O pior e mais enganoso, porém, é o que Dilma apresenta para destravar o nó da mobilidade no caos urbano em que a política petista de incentivar os automóveis transformou as cidades brasileiras. Ontem, a presidente “anunciou” o que já existe desde janeiro de 2010, mas, assim como seu padrinho, ela não consegue tirar do papel.

A petista promete agora R$ 50 bilhões para o transporte público. É o mesmíssimo dinheiro que o PAC já prevê há tempos, mas nunca se transforma em realidade: nestes mais de três anos, só uma de 44 obras previstas ficou pronta, num ritmo de obras que encontrou em Dilma sua pior executora – em 2011, menos de 2% foram investidos.

Para completar seu menu oportunista, a presidente quer que governadores e prefeitos agora dividam com ela a responsabilidade pela irresponsabilidade com que o governo federal passou a tratar a inflação e as contas públicas. E propõe transformar corrupção em crime hediondo – o que, se for uma intenção verdadeira, ela poderia começar aplicando aos mensaleiros...

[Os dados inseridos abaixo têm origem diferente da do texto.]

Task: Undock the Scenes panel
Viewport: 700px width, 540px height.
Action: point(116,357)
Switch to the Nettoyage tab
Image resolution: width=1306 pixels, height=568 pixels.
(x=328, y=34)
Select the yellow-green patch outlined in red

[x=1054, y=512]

A esta agenda pastosa e alheia à realidade, digna de uma Maria Antonieta encastelada em palácios, apresentada ontem à nação pela presidente, os partidos de oposição – PSDB, PPS e DEM – responderam oferecendo ao país um manifesto recheado de propostas factíveis, algumas de efeito imediato, capazes de serem as primeiras possíveis respostas concretas às justas críticas e reivindicações dos brasileiros.

Mas, entre tentar resolver os problemas do Brasil e continuar empurrando tudo com a barriga, rascunhando um golpe a la Chaves, Dilma Rousseff preferiu ficar com seus brioches venezuelanos.